[sc34wg3] Almost arbitrary markup in resourceData

Lars Marius Garshol sc34wg3@isotopicmaps.org
18 Nov 2003 00:09:56 +0100

I think this was a really useful posting, and it takes us way into
territory that we've never properly discussed, but which was
definitely there and waiting for us to enter it. So, here goes. :-)

* Aad Kamsteeg
| Just allow for a proprietary extension to the schema, but only in a
| formalized way. In terms of RelaxNG: add an empty define
| (notAllowed) for the three XTM elements so users (rather
| maintainers) of a Topic Map can define their own additional markup
| by extending the schema in those parts only.

We have done something similar to this in the as yet unpublished
draft: <resourceData> and <baseNameString> both allow arbitrary markup
so long as it is not in the XTM namespace.

I think I should repeat here what I see as the role of the schema that
is published as part of the standard: to define the allowed structure
of the XML documents passed to an XTM processor. Basically we have a
combination of RELAX-NG and prose that makes it clear which documents
are allowed in XTM and which ones are not.

HOWEVER! This does not mean that the RELAX-NG schema is meant to have
any use whatsoever beyond that. It really truly is just meant to
shorten the standard so that we don't have to keep saying stuff like
"the <topic> element may only occur within the <topicMap> element,
where it may occur in any position and any number of times".

If someone wants to use it to validate an XTM file they should be

  a) free to do so,

  b) aware that even if the file validates according to the schema it
     need not be valid XTM, and

  c) free to use any other means they want to validate the file.

I realize that this is not the way, say, DocBook or XHTML work, but
then XTM is very different from those markup languages, because XTM is
just a serialization of the real thing, which is the data model. In
DocBook and XHTML the XML *is* the real thing.

This is actually a response to what Aad wrote, even though by this
point it may no longer seem that way. I think what Aad writes makes
good sense, but that there are three practical problems with it, both
of which stem from the issues I went through above.

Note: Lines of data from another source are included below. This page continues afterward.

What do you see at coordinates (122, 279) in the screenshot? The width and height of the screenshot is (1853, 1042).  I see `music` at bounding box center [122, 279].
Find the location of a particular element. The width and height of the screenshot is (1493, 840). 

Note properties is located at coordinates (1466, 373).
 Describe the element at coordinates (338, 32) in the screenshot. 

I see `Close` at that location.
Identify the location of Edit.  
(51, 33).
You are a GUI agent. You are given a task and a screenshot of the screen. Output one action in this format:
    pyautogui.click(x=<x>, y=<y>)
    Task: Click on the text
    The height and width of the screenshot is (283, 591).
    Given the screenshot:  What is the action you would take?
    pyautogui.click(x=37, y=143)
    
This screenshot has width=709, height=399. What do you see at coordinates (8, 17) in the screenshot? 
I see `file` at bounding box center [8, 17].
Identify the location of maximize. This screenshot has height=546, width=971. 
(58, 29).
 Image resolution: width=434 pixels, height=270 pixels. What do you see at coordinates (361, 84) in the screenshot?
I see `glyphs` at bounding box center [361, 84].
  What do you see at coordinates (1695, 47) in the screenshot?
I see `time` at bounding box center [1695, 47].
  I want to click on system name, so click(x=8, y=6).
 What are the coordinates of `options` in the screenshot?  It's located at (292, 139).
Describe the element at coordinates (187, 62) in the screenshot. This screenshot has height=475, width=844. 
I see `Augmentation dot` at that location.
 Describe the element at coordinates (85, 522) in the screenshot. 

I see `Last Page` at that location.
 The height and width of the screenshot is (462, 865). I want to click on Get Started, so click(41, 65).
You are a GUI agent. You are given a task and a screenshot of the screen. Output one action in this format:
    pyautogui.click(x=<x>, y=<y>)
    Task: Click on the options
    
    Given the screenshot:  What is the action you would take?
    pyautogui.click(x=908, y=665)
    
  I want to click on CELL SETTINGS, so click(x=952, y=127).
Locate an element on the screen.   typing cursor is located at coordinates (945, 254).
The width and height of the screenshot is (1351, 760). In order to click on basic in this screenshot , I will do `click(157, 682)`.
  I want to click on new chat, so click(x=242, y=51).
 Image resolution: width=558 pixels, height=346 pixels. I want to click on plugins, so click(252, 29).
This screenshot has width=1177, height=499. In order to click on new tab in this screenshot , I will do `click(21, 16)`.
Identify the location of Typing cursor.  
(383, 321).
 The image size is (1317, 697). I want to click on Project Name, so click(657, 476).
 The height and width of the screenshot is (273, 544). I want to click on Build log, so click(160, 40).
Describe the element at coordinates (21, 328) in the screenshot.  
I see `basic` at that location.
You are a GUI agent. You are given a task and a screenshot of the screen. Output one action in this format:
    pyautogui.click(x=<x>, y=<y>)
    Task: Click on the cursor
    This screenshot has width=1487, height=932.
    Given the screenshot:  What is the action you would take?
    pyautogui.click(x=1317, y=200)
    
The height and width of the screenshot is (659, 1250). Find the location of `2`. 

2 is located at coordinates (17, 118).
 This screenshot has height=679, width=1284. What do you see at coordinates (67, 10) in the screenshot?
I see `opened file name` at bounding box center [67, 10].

The first problem is that I think we will quite often see rules like
these in applications:

  a) occurrences of type "chemical formula" have the following
     RELAX-NG grammar: ...,

  b) occurrences of type "mathematical formula" have the following
     RELAX-NG grammar: <insert MathML spec quote or whatever>,

  c) occurrences of type "address" have the following...

Well, you see where this is going. I think weaving the schema for the
application XML together with the schema for the XTM is going to be
quite awkward and also not going to be quite as powerful as one would
want, because the XML schema languages cannot take the topic map
semantics into account. Topic maps truly are not XML, and this is one
place where we see it clearly.

The second problem is similar. If I get XTM following the custom XTM
schema of organization X, and then more XTM according to the schema of
organization Y, and merge it all together, what do I do with the
resulting topic map? The rules for how to validate the application XML
is now in two separate schemas that may turn out to be impossible to
merge together.

The third problem follows on from this. What if, having merged the two
topic maps, I now want to validate the application XML? If I don't
want to serialize back to XTM, and in many of cases this may be
near-impossible because the TM is just too big, I'll have to pull out
the rules for the application XML from the custom XTM schemas and then
apply it.

I think we want to allow people to attach schemas to their embedded
XML fragments, but for the above reasons I don't think hooking those
schemas into the XTM RELAX-NG schema is the way to do it. Which leaves
us with the question of how then to do it. (More about that below.)
| When a Topic Maps owner decides to do so, the consequences are
| entirely his. The standard should give some rules in order to at
| least state a proper warning to (ignorant) adopters of that specific
| TM.

This I certainly agree with, and this really has to be our policy
here. If you include application XML in your topic map and then
interchange it it's your business to make sure that you are doing
something that makes sense, because you have no guarantee that the
people receiving this will be able to make use of it. 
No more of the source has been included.